“Never mind the two snow slopes, herr.”
“I don’t—much,” panted Saxe.
“Don’t look at them, and don’t think of them at all. Think of what you are doing. There is plenty of room for us, good foothold, and nothing to mind. That’s the way: hook on firmly with your ice-axe. It is better than a hand.”
Over and over was this slow process repeated up and up that arête—the little serrated blocks they had seen from below proving mighty masses worn by frost and sunshine till in places they were quite sharp. But, as Melchior said, they gave excellent foothold; and at last the snow above them, a great bed surrounded by rock, was gained, and they all sat down to rest while Dale drew out his watch.
“An hour and five minutes, Melchior,” he said. “And good work, sir. That was a very stiff climb. What are you thinking, young herr?”
“Of how terribly steep the mountain seems from up here,” replied Saxe, who was holding by a piece of granite and gazing down.
“No more steep than it was coming up, lad,” cried Dale. “Now, Melchior! what next?”
“Right across this snow, sir.

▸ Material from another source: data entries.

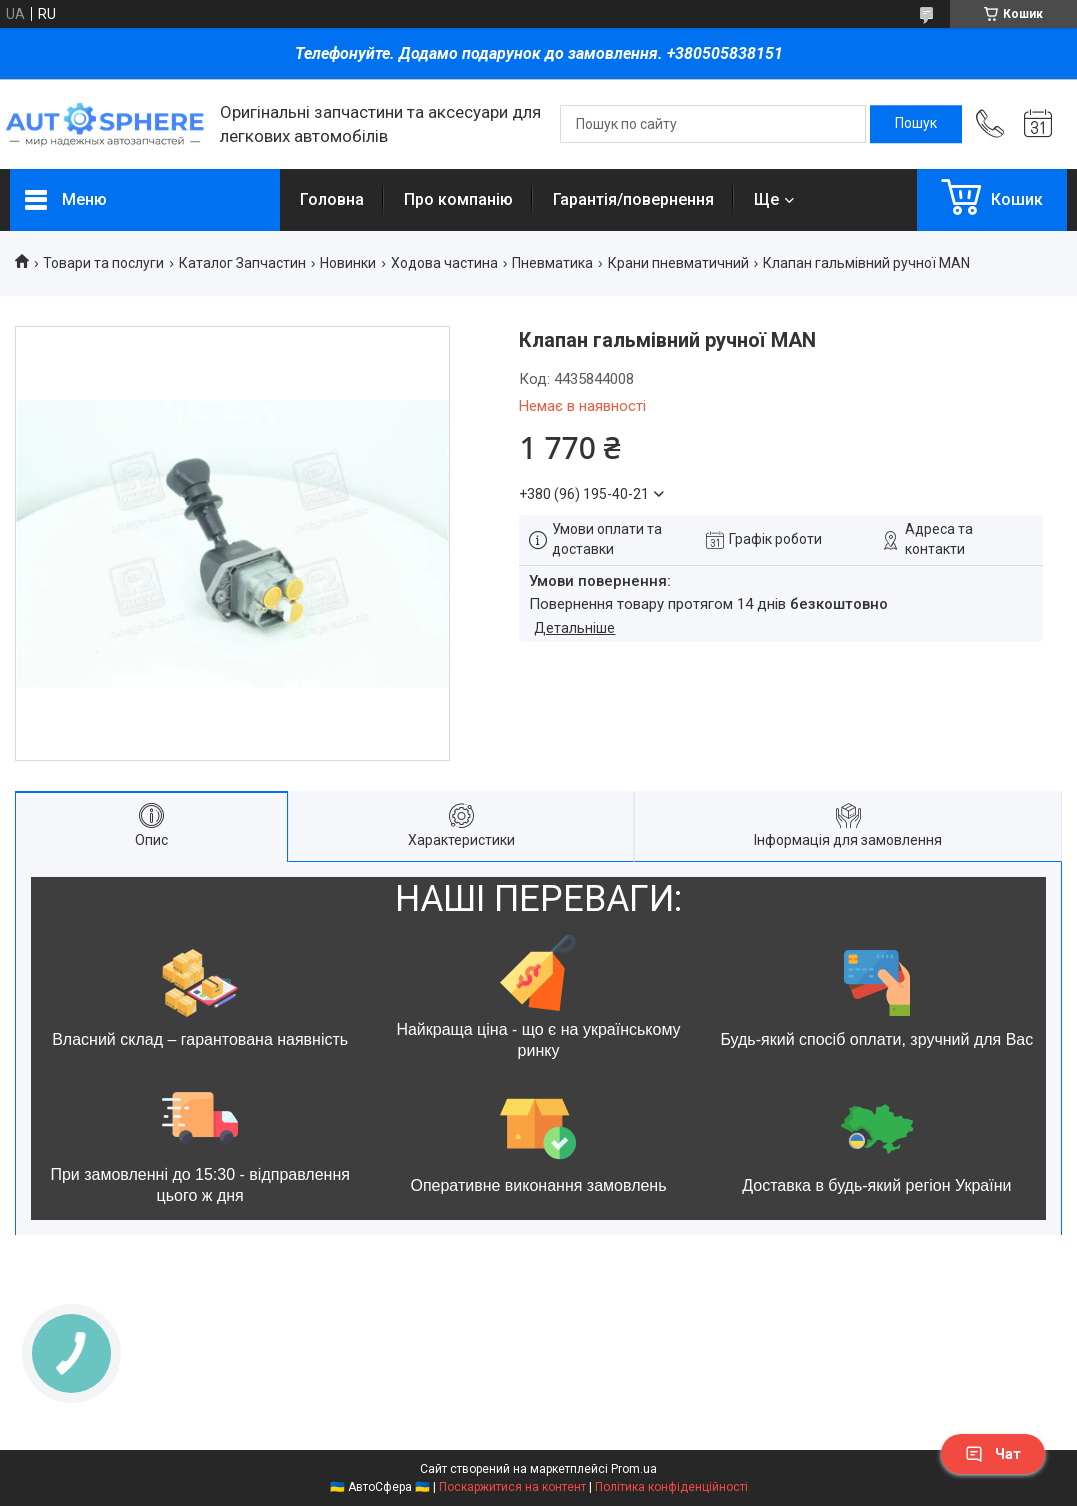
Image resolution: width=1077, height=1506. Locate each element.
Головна (332, 199)
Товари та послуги (103, 263)
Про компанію (458, 199)
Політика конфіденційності (671, 1487)
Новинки (348, 263)
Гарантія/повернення (633, 199)
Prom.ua (634, 1469)
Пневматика (552, 263)
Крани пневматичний (678, 263)
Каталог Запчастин (242, 263)
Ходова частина (444, 263)
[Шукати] (916, 124)
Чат (993, 1454)
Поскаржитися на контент (512, 1487)
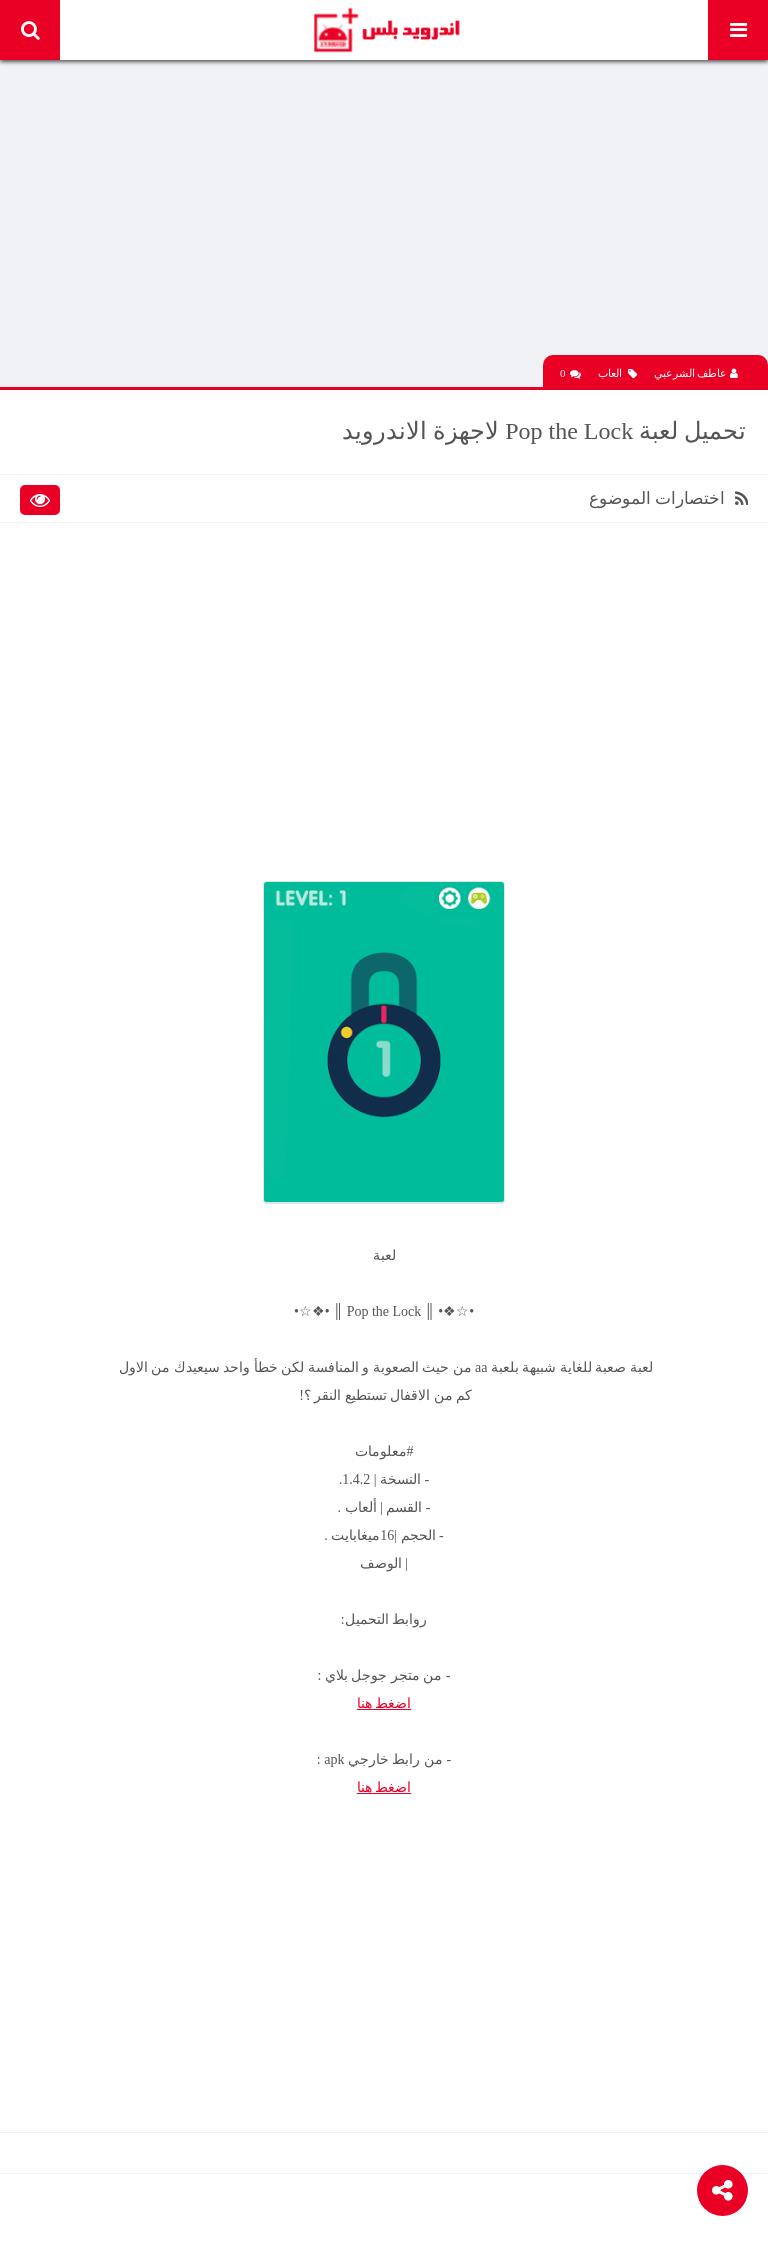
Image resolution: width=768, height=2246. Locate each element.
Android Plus (385, 30)
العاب (617, 373)
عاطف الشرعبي (696, 373)
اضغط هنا (384, 1703)
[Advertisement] (384, 215)
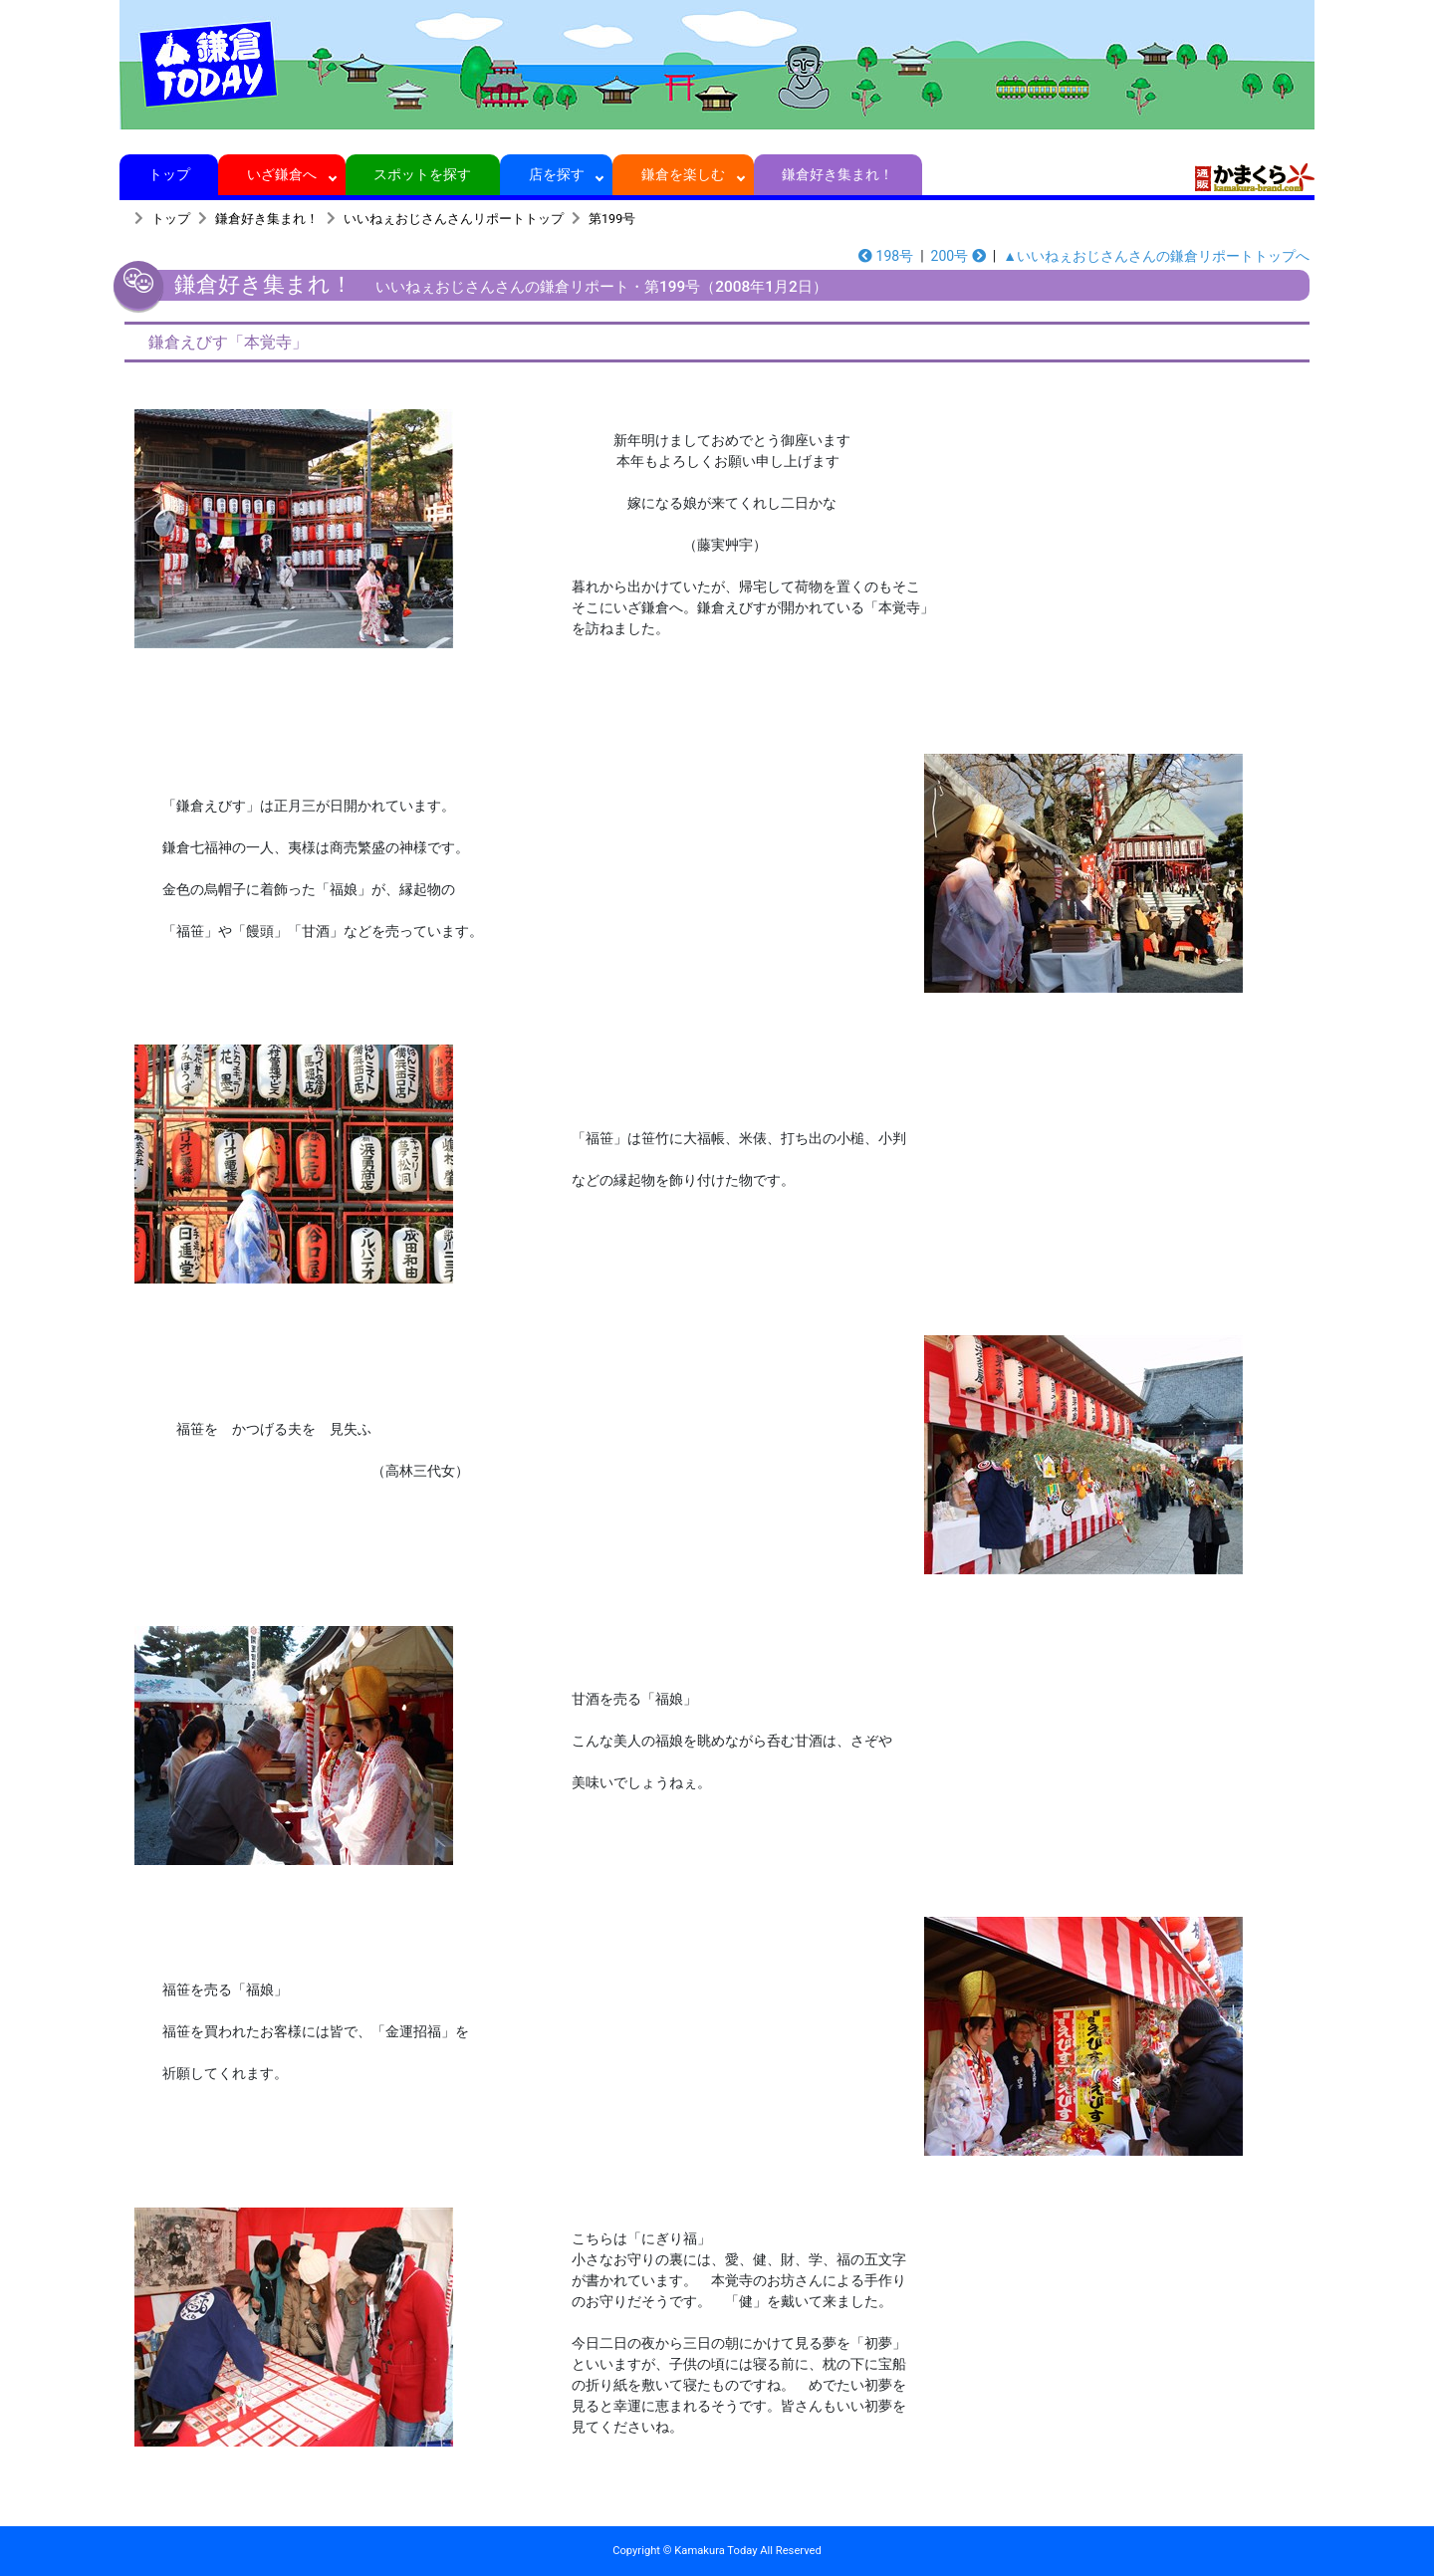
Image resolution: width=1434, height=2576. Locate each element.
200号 (958, 256)
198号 (885, 256)
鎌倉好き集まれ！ (838, 174)
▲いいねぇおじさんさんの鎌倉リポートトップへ (1156, 256)
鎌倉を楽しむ (683, 174)
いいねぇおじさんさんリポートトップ (454, 218)
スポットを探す (422, 174)
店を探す (556, 174)
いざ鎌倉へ (282, 174)
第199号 (612, 218)
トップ (168, 174)
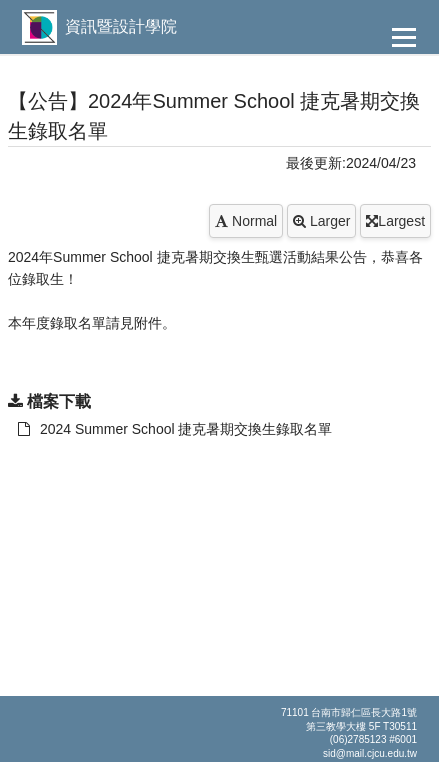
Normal (246, 221)
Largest (395, 221)
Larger (321, 221)
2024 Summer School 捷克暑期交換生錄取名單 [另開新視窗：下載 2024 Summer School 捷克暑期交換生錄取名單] (175, 429)
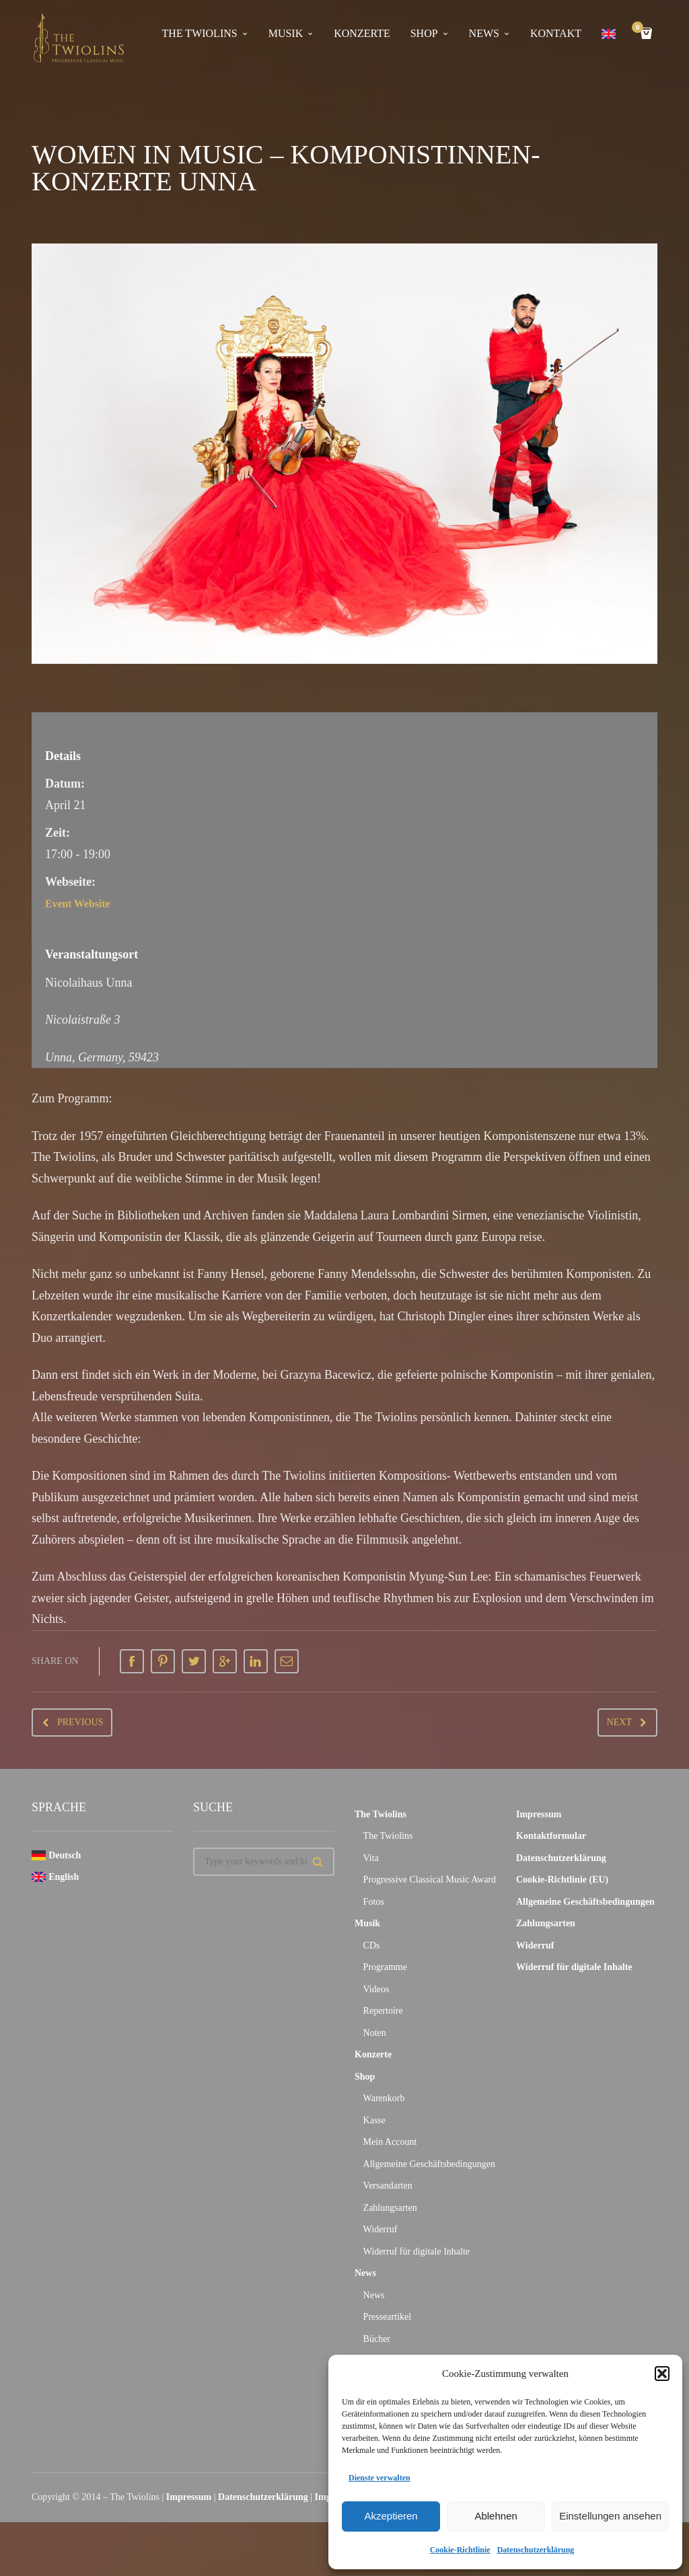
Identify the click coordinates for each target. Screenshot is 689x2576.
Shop (424, 33)
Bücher (376, 2339)
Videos (376, 1989)
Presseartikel (387, 2317)
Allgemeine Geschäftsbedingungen (429, 2164)
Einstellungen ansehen (610, 2516)
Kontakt (555, 33)
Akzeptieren (390, 2516)
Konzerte (362, 33)
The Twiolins (200, 33)
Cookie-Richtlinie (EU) (562, 1879)
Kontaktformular (551, 1836)
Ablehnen (495, 2516)
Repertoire (383, 2011)
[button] (662, 2373)
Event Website (82, 903)
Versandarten (387, 2186)
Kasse (374, 2120)
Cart (640, 28)
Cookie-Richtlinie (460, 2549)
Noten (374, 2033)
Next (619, 1722)
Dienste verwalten (379, 2478)
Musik (285, 33)
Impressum (538, 1814)
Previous (80, 1722)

It is perfectly safe; and then we can take the slope above there, and we are on the shoulder. Then, as we arranged, we’ll take to the rock or the snow again, whichever seems best.”
“Ready, Saxe?”
“Yes,” said the boy shortly; and for the next hour they tramped over snow like hailstones, and then zigzagged up a slope beyond it, where in the steepest places a little cutting became necessary; but this was all mastered in time, and the shoulder was reached, from which half a mile away the final peak arose—a blunt hillock with perfectly smooth snow on one side, bare rock, broken and rugged, on the other, while the snow at the top seemed to have been cut clean off perpendicularly.